本文抜粋:

::::::

雑記帳 2023年1月

1月31日(火)

昨日は素晴らしい原稿をいくつもいただいて感激してしまった。吉報も。その返事をし、また別の初校を関係各位の協力で出せた。よく働いた。源泉徴収の合計額表を作って提出したり、出荷もした。会社員時代なんてこの5%くらい働いたら働いたなあとビールがうまかったものだ。いやしかし、それくらいでちゃんと回っていくのが本来はいいのだと思います。そこで本を読んだり、映画や演劇や展覧会を観たり、人とご飯を食べたり、そこからいろいろ生まれていくのだと。

今日はお休みで急ぎでメール返した後は外に出て散歩、それから『パリ闊3』の続きを考える。お昼を食べてから急に胃なのか腸なのか痛くなり、2時間ほどソファで仮眠。初校を出して気が緩んだのか、疲れが出てるのか。

::::::

提供データ:
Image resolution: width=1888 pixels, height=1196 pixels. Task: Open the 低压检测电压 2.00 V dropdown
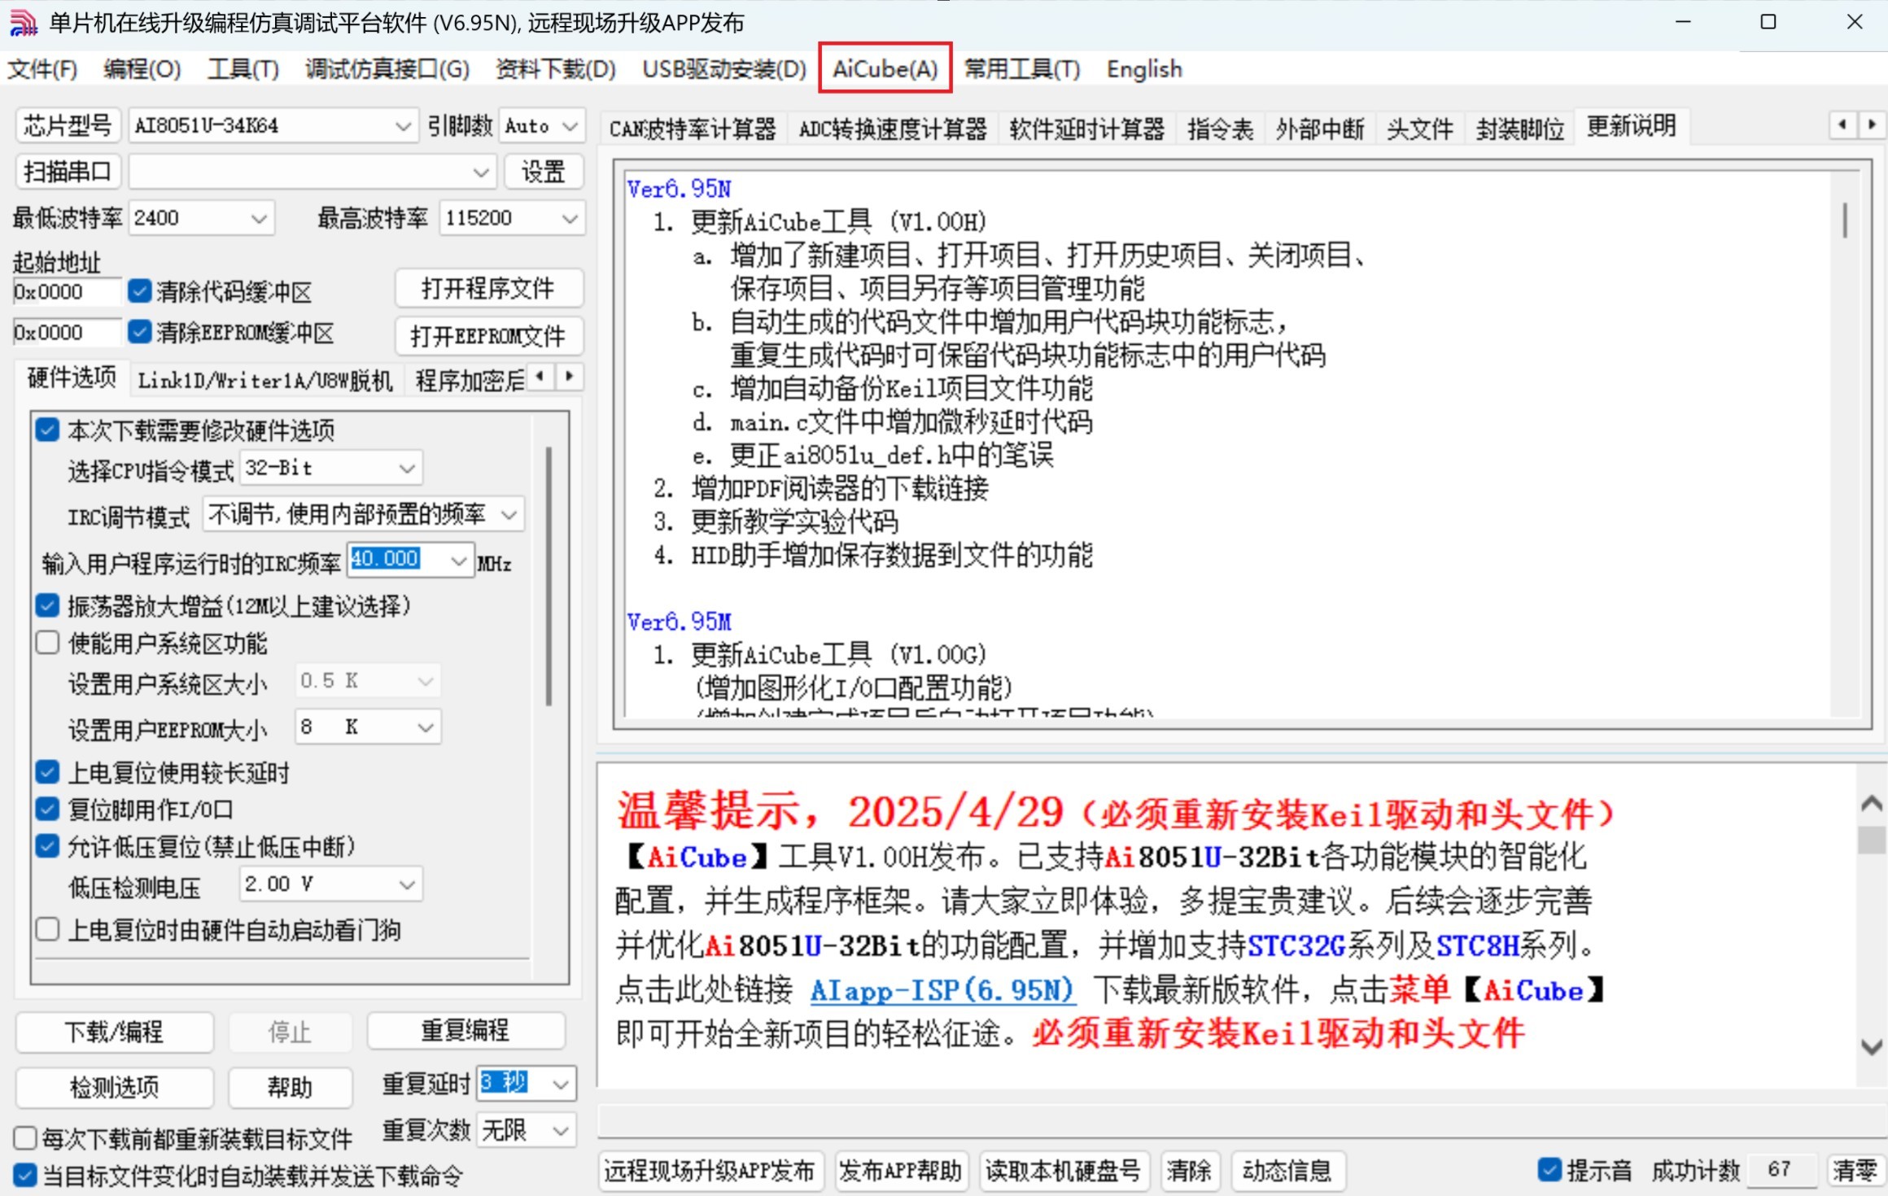pos(407,884)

::::::

実施事項:
• 1. 雑記帳の記事から「雑記帳 2023年1月」から「んだのか、疲れが出てるのか。」までの範囲を、一字一句変えずに抜き出してください。
• 2. 雑記帳の記事の最後の文に続けて、本文を書き継いでください。
行のデータはここでの作業には使用しません。

演習解答:
• 1.
雑記帳 2023年1月

1月31日(火)

昨日は素晴らしい原稿をいくつもいただいて感激してしまった。吉報も。その返事をし、また別の初校を関係各位の協力で出せた。よく働いた。源泉徴収の合計額表を作って提出したり、出荷もした。会社員時代なんてこの5%くらい働いたら働いたなあとビールがうまかったものだ。いやしかし、それくらいでちゃんと回っていくのが本来はいいのだと思います。そこで本を読んだり、映画や演劇や展覧会を観たり、人とご飯を食べたり、そこからいろいろ生まれていくのだと。

今日はお休みで急ぎでメール返した後は外に出て散歩、それから『パリ闊3』の続きを考える。お昼を食べてから急に胃なのか腸なのか痛くなり、2時間ほどソファで仮眠。初校を出して気が緩んだのか、疲れが出てるのか。

• 2.
お金の心配は絶えないが、とにかく本を読む時間、いろいろを観る時間を作る。いいものを取り込んで面白がっていれば、ちゃんと面白いものは書ける。

1月29日(日)

SNSに上げられた感想や本の紹介などは一つ一つありがたい気持ちで読んでいるが、それらを逐一リツイートするようなことはやめてしまいました。それよりも、読んだり、観たりしたものを、自分で書き綴っていきたい。おそらくTwitterであまり今つぶやく気にならないのもそういうことだろうと思う。人にもよると思うけれど、近くにいるから、仲がいいとか、互いに評価しているということでもないし、離れているから興味がないとか無視しているということではまったくない。むしろ敬意を持って接しているからこそ、安易には関わらないということだってあるが、SNSという仕組みがそういうことを許さない。本を知ってもらうためにはある程度必要なことだとは理解しながらも。作品に対していただいた感想や意見は、やはり次の作品で応答していくほかにない。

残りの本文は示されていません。